Bunların çoğu dinin aleyhinde çalışıyorlar, amma bu millet de, bunların diploması yüzünden susuyor, ses çıkarmıyor. Bizde, bu din düşmanlığı yapan mekteplere olan hayranlığımız sürdükçe, çocuklarımız onların kapılarında, yollarında süründürdükçe, başımıza gelmeyecek belalar kalmaz.

 

Benim çocukluğumda bizim köyde, bir hocanın evinde düğün olmuştu. Kadın erkek el ele tutuşmuş ovnamışlardı. Düşüne biliyor musunuz bunlar bir hocanın evinde olmuştu. Sonra, biz şer’i ilimleri okuduk, kürsülere çıkmağa başladık, böylece o kötü adetler, düğünler kaybolmaya başladı.

Demek ki ilim bir yere girerse orayı ışıklandırır, yanlışlıkları düzeltir. Demek ki medreseler açıldıkça, ilim ehli çoğaldıkça, daha önce boş kalan ve tilkilerin, çakalların dolaştığı bu vadilerde şeriat hakim olur. Belki o tilkiler adam olur, onlarda hidayet bulur.

 

Arapça okunmalıdır, eskiden olduğu gibi medreseler açılmalıdır., midenin kölesi olmaktan, şeytana kul olmaktan kurtulmalı, tövbe etmeli bu insanlar. Bu mekteplere neden rağbet ediyoruz? Diploma için, bu mideler için değil mi? Allah2ın rızası var mı? Yok.
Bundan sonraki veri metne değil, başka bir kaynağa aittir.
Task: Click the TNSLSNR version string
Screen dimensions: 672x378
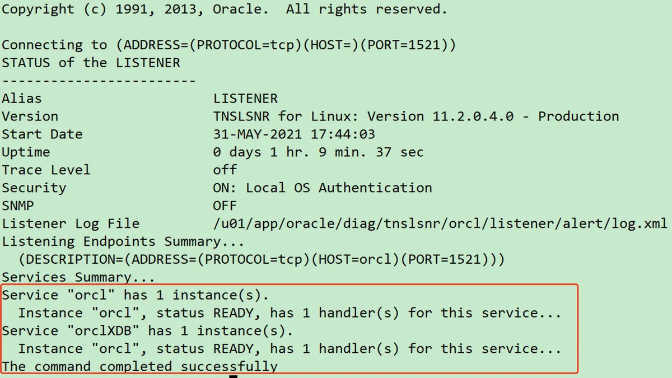Action: [414, 116]
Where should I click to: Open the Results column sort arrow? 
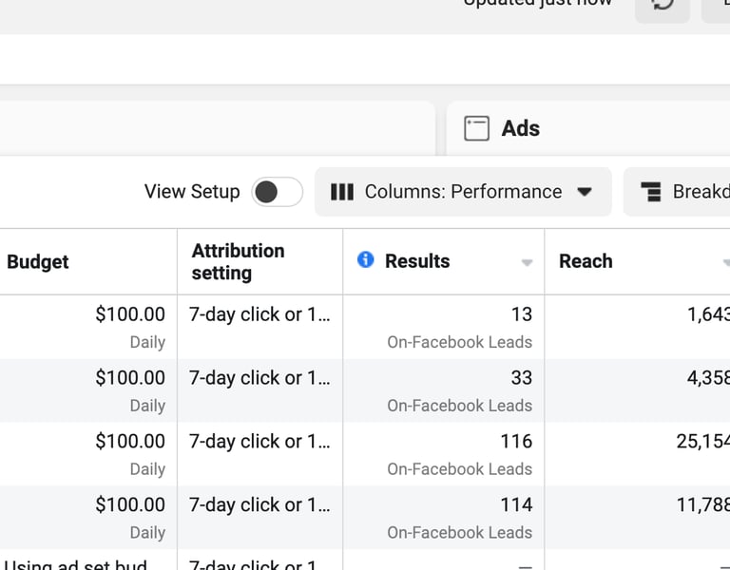click(x=527, y=263)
Oralarda Allah ve Onun Peygamberi öğretiliyor mu? Yok. Ama bana kızılır ve denir ki:“Hoca sen ne diyorsun? Bizim midemiz zil çalıyor.” Öyle mi? Şimdi size acizane bir iki şey öğreteyim.
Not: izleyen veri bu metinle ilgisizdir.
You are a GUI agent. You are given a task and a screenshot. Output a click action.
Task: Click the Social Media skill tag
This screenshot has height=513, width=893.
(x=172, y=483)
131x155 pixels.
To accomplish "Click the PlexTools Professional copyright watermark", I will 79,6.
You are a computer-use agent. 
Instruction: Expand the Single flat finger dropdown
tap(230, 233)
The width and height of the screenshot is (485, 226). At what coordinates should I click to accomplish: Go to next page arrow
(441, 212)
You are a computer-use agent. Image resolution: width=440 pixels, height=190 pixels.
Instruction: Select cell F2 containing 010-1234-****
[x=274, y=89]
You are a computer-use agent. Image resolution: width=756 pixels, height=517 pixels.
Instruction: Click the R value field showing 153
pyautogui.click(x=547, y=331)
İnsanda iki mide vardır, biri bedenin midesi, biri ruhun midesi. Ruhların midesi aç dura dura bayıldı gitti. Ne bağırıyor, nede zil çalıyor.., Mesela ben acıkmasam, midem zil çalmaz değil mi? Mutfaktan bir şey alıp yemem, ama acıkırsam midem zil çalar ve bana yemek aratır. Bunun gibi şeriat ve tarikat açlığı hissedilmez oldu.

 

Nasıl hissedilmez oldu cemaat-ı müslimin biliyor musunuz. Ruhun gıdasını midesine vermeye, o bayıldı gitti, koma haline geldi de onda. Komaya düşen yemek ister mi? Onu ne yaparız? Zorla, serumla, iğne ile ayıltmaya çalışırız değil mi?

 

İstanbul’da bir semt vardır. Kurtuluş semti bilirsiniz. Bilki kurtulmamış aslında. Kim dedi kurtulmuş! İşte orada Yahova şahitleri propaganda yapıyorlar, Yahudiler ve masonlar ortalıkta istedikleri gibi geziniyorlar.

 

Bir çok insan sapıttı, islama düşman oldu, neden? Çünkü o vadilerde, kurtuluş’ta müslümanlar meydanı boş bıraktılar, onlar uyuduklarından yerlerini yahova şahitleri kaptı. Orada bizim Trabzonlulardan birisi ve ailesi yahovacı oldu. Sonra, bizim hoca hanımlardan biri orada bir kız Kur’an Medresesi açtı. Oralarda okutmalar, sohbetler başlayınca Yahova ve şahitlerinin hüküm kalmadı, orayı terk ettiler. Yani Kurtuluş vadisi şenlendi, tilkiler kalmadı.

 

Yahova ahitlerinin sesi şimdi Kadıköy’den çıkıyor. Ah o Kadıköylüler şimdi uykuda! Kulakları gaflet pamukları ile tıkalı, gözleri manevi perdeli. Dedim ki: “Orayla da ilgilenin.” İnşallah ilgilenecekler.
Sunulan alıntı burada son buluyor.